• _GOALS_
1 – In the forum thread praising Warrior Pouches, how did MakoPat get the first Warrior Pouches?
2 – Using the thread about Warrior Pouches, explain why MakoPat says it "says a lot" to call Berk the best service ever.
3 – Continue the forum thread about Warrior Pouches from its last post.

• _SELECTION_
[Start]

# How 'bout that Berk! (Warrior Pouches)



## MakoPat (Mar 12, 2018)

I know this is the band and tubes section... but right in the middle of bands or tubes lies a pouch.

Sure laminated costs more... but man do they handle and last! And the feel and control is superb.

All that said my first Warrior Pouches were gifts from SSF members. Full disclosure- I am and always will biases toward SSF memebers. Y'all are the best!

But Berk, A.K.A. Warrior Pouches, is the best service I have ever had. And that says a lot since I have had all really great service From Pocket Predator, Simple Shot, Matt Redding, and many more.

If you are new making band sets or an old hand... do yourself a solid and try these.

Thanks, Berk.
Thanks, SSF peoples.


----------



## andypandy1 (Apr 8, 2016)

Berk is one heck of a guy, always a pleasure doing business with him.


----------



## MakoPat (Mar 12, 2018)

And ole Noah Ray is a fine one do transact with.

[End]

[Item position entries]
[Start]

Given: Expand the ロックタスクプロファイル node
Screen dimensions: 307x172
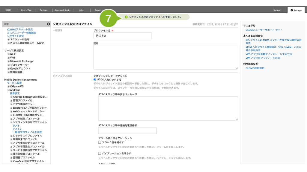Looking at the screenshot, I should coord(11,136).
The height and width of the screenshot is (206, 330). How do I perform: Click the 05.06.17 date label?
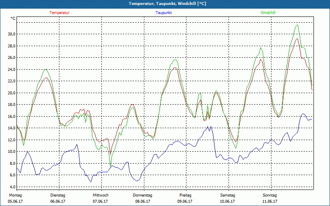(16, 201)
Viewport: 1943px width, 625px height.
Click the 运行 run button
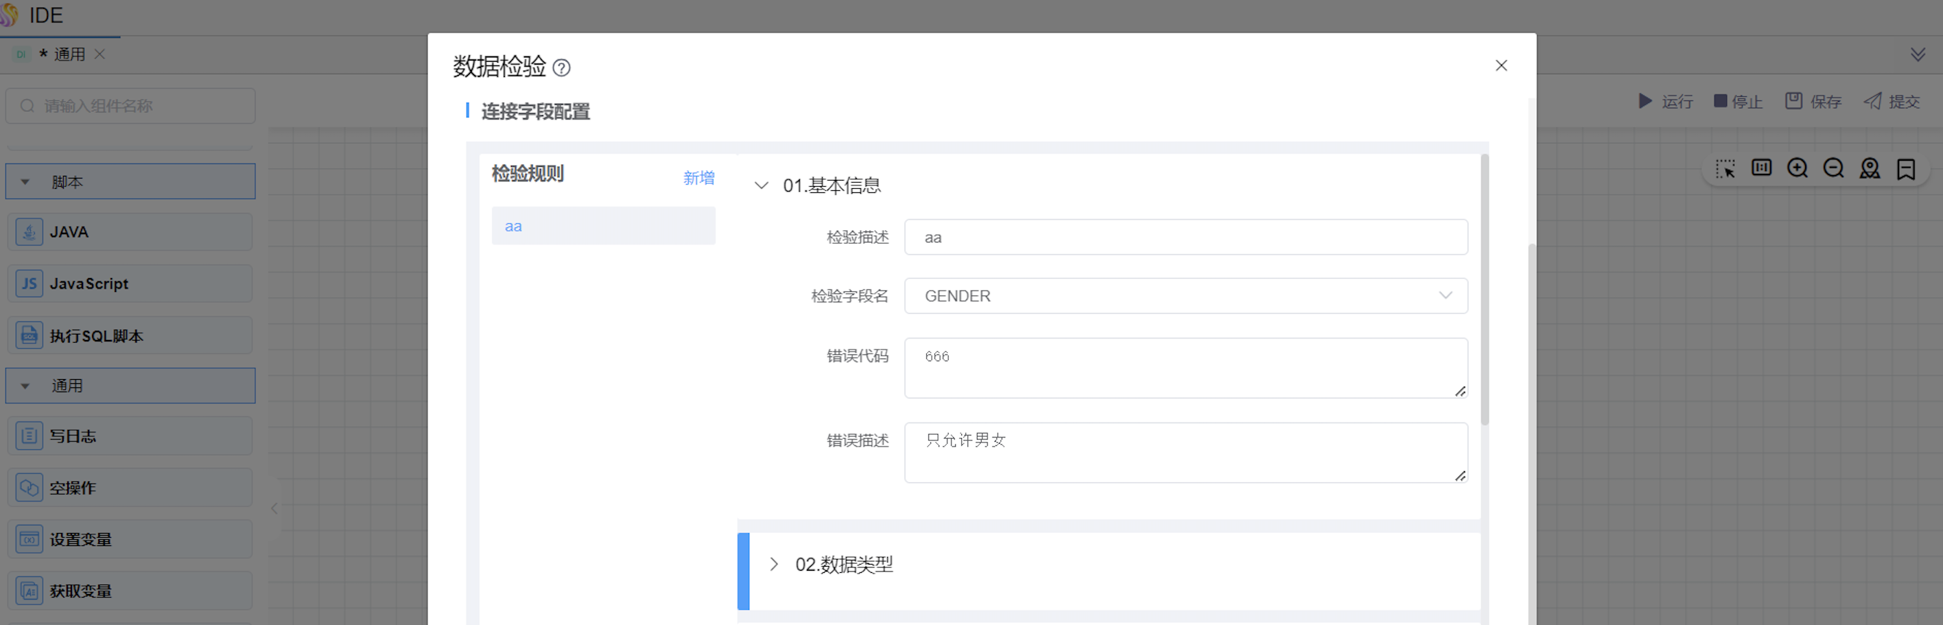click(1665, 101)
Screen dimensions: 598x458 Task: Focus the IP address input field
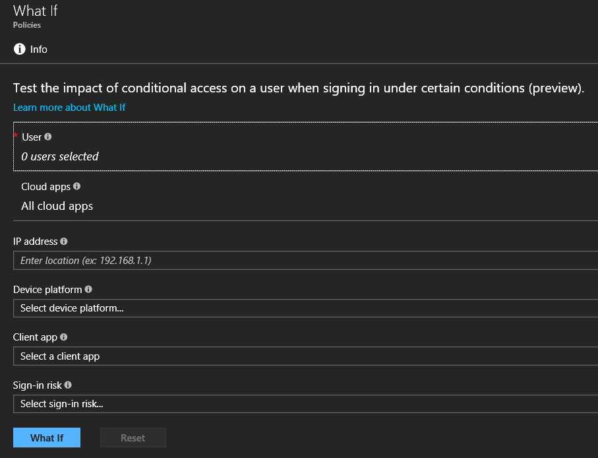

[End]

• _SOLVED TASKS_
1 – They were gifts from SSF members.

2 – MakoPat has already had really great service from Pocket Predator, Simple Shot, Matt Redding and many others. Ranking Berk above all of them is therefore high praise.

3 –
Don't get me wrong I love to make my stuff out of "discarded" material and item. I have some thin leather/leather-like material I cut off of something... I makes excellent pouches. But after a 1,000 rnds it is stretched out of wack... and I do not draw hard weight either. 5.5" active band for a 24" or 26" draw. 400% max.


----------



## mattwalt (Jan 5, 2017)

I like Warrior pouches - Berk is great to do business with.


----------



## Ibojoe (Mar 13, 2016)

He set out to build an awesome pouch and did just that. Top shelf!


----------



## Tag (Jun 11, 2014)

Thanks for sharing MakoPat


----------



## Samurai Samoht (Apr 6, 2013)

It has always been a pleasure when dealing with Berk. Great service and quick responses. :thumbsup: :thumbsup:


----------



## Wreck-it (Mar 25, 2019)

I like warrior pouches. They seem to last forever.


----------



## Blue Raja (Feb 10, 2016)

Just when I was getting good at making pouches from "urban leather" (fake suede scraps and duct tape) along comes Mako Pat and opens up a whole 'nother can of worms. Can't imagine what he is going to suggest next. Maybe making bands from resistance tubes instead of chaining rubber bands together?


----------



## Covert5 (Feb 7, 2018)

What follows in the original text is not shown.